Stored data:
'''

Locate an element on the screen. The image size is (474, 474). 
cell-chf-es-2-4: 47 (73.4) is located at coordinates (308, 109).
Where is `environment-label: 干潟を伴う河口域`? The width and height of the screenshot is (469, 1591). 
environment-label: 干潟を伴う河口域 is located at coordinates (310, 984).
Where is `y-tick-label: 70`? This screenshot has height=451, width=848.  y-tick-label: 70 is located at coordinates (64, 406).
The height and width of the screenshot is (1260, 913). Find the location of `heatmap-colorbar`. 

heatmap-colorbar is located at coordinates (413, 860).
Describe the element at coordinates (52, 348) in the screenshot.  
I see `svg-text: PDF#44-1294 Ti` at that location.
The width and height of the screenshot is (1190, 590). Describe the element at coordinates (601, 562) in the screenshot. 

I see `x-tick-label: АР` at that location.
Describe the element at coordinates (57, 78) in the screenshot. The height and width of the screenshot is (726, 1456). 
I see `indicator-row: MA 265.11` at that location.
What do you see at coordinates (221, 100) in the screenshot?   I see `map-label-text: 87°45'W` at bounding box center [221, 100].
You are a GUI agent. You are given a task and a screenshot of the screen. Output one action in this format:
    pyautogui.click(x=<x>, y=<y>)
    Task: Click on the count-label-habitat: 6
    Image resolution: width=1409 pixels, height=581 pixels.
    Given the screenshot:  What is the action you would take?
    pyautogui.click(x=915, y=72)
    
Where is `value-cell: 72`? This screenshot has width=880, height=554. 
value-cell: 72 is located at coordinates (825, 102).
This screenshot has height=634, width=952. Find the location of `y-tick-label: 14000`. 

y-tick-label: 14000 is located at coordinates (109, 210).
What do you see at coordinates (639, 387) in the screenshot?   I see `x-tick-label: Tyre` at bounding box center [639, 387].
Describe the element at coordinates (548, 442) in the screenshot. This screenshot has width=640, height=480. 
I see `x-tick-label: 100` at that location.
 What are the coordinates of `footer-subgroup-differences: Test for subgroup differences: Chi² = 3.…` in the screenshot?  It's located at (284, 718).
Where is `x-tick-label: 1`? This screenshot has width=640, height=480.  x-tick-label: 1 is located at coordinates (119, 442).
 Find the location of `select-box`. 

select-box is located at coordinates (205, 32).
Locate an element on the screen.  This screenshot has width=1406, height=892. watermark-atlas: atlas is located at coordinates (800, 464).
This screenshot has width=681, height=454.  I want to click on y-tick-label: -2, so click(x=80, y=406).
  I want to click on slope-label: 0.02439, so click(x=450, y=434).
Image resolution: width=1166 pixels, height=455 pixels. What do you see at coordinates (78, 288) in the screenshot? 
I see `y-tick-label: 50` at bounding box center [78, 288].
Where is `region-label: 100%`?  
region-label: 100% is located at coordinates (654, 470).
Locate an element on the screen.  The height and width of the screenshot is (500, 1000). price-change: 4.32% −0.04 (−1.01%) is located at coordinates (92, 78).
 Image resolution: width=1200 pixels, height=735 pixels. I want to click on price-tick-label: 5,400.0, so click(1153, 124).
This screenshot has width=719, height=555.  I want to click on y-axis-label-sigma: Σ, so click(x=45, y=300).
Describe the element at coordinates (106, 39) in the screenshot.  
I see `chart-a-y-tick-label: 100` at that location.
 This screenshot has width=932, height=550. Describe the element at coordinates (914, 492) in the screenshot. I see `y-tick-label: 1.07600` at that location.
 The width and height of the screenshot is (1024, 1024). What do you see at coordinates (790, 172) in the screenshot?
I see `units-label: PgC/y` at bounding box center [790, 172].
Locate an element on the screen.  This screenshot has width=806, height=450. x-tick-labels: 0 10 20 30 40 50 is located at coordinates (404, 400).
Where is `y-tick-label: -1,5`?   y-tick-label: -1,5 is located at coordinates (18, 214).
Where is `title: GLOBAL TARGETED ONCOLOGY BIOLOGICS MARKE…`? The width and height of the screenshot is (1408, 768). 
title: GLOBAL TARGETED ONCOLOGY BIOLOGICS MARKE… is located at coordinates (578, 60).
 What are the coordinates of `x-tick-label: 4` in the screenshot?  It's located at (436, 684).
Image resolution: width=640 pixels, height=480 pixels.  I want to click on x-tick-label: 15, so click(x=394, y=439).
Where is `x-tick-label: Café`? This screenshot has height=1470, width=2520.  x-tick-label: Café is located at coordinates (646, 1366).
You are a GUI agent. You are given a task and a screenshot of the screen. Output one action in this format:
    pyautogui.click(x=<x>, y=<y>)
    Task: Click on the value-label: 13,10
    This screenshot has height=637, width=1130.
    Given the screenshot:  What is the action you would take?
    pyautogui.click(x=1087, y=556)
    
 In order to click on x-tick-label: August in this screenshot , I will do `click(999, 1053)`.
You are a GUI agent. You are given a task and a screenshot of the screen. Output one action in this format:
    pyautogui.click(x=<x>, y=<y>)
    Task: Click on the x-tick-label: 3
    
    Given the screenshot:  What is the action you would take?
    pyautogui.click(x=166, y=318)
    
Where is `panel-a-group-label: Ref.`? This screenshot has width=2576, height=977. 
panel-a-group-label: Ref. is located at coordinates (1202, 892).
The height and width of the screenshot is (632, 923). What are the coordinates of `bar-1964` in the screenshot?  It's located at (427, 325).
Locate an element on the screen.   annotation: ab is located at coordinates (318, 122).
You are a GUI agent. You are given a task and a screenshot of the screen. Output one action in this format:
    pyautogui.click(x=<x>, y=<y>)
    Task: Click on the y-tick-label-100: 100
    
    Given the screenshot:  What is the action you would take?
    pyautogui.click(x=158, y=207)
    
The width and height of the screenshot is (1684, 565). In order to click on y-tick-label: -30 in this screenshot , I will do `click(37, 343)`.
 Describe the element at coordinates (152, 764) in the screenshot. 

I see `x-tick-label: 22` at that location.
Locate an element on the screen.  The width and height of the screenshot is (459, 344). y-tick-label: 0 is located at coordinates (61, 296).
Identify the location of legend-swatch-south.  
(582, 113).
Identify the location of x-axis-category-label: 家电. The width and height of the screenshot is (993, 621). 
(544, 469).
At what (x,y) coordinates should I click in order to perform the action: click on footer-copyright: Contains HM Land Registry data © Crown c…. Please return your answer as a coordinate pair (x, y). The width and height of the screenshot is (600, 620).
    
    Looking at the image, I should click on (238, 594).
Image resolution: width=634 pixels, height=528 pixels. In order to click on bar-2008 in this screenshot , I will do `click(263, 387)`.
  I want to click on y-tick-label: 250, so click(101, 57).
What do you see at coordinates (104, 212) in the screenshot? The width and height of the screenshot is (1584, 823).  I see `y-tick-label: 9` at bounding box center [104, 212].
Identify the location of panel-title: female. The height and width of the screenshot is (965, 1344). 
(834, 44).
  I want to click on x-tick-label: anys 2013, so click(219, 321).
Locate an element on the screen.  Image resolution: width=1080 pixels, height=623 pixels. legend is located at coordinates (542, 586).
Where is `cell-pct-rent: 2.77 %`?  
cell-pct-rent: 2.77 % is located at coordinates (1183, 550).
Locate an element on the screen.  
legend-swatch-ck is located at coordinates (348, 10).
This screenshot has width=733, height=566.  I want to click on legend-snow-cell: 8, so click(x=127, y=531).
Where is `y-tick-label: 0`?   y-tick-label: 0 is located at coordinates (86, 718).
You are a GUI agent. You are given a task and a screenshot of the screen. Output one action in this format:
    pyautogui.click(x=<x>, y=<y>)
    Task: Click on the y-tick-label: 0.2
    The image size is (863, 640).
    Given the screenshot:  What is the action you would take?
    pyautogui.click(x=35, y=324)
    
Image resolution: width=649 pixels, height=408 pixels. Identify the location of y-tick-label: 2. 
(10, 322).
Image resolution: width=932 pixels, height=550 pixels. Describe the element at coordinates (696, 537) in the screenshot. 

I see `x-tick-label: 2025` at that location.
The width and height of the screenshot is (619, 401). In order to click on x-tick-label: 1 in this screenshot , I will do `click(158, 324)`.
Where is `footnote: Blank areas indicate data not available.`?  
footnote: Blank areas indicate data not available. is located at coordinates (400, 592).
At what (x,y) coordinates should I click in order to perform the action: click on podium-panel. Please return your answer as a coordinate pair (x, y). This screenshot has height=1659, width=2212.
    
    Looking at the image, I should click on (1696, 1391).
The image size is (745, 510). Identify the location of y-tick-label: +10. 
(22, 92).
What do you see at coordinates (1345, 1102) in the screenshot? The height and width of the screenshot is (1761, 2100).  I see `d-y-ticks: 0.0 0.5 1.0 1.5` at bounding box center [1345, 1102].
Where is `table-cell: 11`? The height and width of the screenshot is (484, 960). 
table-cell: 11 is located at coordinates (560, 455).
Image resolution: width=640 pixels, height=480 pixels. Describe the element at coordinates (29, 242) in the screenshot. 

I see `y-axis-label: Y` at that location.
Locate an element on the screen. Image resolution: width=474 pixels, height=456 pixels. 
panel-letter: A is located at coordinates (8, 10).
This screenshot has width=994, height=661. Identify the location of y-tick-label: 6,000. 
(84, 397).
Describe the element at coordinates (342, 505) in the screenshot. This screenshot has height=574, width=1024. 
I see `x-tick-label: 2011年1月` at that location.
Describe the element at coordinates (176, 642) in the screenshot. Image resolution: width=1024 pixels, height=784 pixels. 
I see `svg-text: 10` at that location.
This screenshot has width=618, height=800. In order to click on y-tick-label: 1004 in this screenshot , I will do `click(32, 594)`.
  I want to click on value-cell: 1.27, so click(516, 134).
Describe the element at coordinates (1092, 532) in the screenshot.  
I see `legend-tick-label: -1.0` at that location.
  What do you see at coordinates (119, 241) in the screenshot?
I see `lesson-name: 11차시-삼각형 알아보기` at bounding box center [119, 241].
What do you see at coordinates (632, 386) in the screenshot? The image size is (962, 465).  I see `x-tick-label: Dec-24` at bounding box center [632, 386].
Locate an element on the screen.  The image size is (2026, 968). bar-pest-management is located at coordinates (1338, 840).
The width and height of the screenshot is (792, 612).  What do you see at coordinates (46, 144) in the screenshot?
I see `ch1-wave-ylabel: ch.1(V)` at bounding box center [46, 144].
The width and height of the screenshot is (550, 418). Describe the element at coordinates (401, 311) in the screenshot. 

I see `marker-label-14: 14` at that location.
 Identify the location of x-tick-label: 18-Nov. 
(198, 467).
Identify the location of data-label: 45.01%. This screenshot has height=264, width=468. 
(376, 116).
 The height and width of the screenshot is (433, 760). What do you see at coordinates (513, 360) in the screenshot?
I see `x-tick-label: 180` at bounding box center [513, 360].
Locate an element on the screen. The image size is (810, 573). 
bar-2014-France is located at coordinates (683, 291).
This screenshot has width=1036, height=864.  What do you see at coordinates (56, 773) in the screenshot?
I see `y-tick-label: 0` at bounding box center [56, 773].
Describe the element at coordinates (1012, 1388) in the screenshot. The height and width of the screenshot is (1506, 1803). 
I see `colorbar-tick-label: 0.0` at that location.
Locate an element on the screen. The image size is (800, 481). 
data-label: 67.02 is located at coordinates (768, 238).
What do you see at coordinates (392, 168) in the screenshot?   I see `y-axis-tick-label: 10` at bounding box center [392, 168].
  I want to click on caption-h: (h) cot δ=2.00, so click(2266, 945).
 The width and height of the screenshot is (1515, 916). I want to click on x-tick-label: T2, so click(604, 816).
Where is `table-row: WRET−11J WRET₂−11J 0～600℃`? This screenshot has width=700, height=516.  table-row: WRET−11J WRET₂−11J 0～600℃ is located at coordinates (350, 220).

'''

▶ _Directions for this task_: In the entries between the line holding "This screenshot has width=1036, height=864." and the line holding "data-label: 67.02 is", inclusive, change "Describe" to "Identify" and leave everything else as it is. Give back only those lines.

▶ _Finished exercise_:
This screenshot has width=1036, height=864.  What do you see at coordinates (56, 773) in the screenshot?
I see `y-tick-label: 0` at bounding box center [56, 773].
Identify the element at coordinates (1012, 1388) in the screenshot. The height and width of the screenshot is (1506, 1803). 
I see `colorbar-tick-label: 0.0` at that location.
Locate an element on the screen. The image size is (800, 481). 
data-label: 67.02 is located at coordinates (768, 238).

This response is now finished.